A second-order differential equation of the form {eq}y''+ay'+by=g(x) {/eq} can also be expressed as {eq}(D^2+aD+b)y=g(x) {/eq}, where {eq}D {/eq} represents the first derivative and {eq}D^2 {/eq} represents the second derivative.

So our differential equation becomes {eq}f(D)y=g(x) {/eq}.

Now the general solution is given by {eq}y(x)= y_h+y_p {/eq}.

{eq}y_h {/eq} is the solution of the homogeneous differential equation {eq}f(D)=0 {/eq}.

{eq}y_p {/eq} is the particular integral or particular solution.

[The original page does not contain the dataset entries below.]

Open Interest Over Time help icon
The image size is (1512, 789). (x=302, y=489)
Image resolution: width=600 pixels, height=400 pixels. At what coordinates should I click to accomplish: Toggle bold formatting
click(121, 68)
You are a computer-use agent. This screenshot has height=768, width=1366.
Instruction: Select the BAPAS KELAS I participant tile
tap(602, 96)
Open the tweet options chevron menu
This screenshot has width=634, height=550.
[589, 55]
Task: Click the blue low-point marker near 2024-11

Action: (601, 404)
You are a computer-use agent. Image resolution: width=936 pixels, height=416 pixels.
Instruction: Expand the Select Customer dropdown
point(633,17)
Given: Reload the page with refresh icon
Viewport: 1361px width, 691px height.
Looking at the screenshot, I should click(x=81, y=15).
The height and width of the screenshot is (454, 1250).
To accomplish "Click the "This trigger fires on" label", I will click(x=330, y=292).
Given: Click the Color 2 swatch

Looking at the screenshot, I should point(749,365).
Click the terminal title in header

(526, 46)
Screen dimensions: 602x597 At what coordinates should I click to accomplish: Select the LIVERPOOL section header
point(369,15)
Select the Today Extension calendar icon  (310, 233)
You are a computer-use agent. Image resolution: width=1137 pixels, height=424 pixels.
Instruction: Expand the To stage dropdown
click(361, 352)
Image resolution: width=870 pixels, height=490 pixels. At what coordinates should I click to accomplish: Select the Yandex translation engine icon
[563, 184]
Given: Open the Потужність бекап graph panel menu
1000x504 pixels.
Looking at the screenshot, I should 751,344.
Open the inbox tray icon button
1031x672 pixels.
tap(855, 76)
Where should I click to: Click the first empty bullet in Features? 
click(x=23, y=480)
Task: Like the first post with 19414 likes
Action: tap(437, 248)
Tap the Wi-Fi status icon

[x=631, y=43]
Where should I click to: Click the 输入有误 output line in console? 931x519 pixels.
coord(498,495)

If {eq}g(x)=\sin ax {/eq}, then particulat solution is given by:

{eq}y_p=\left\{\begin{matrix} \frac{1}{f(-a^2)} \sin ax & ,\text{if}\, \,f(-a^2)\neq 0\\ \frac{-x}{2a} \cos ax & ,\text{if}\, \,f(-a^2)= 0 \end{matrix}\right. {/eq}

That is we need to substitute {eq}-a^2 {/eq} in place of {eq}D^2 {/eq} in {eq}f(D^2) {/eq}.

Note: In the case where {eq}g(x) {/eq} is a {eq}sine {/eq} function, we put {eq}f(D^2) {/eq} instead of {eq}f(D) {/eq}, if differential expression contins {eq}D^2 {/eq} terms only. Otherwise we put {eq}f(D^2,D) {/eq}

We need to find the general solution of {eq}{y}'' + y = \sin x {/eq}.

This equation can be rewritten as {eq}D^2y+y=\sin x \Rightarrow (D^2+1)y=\sin...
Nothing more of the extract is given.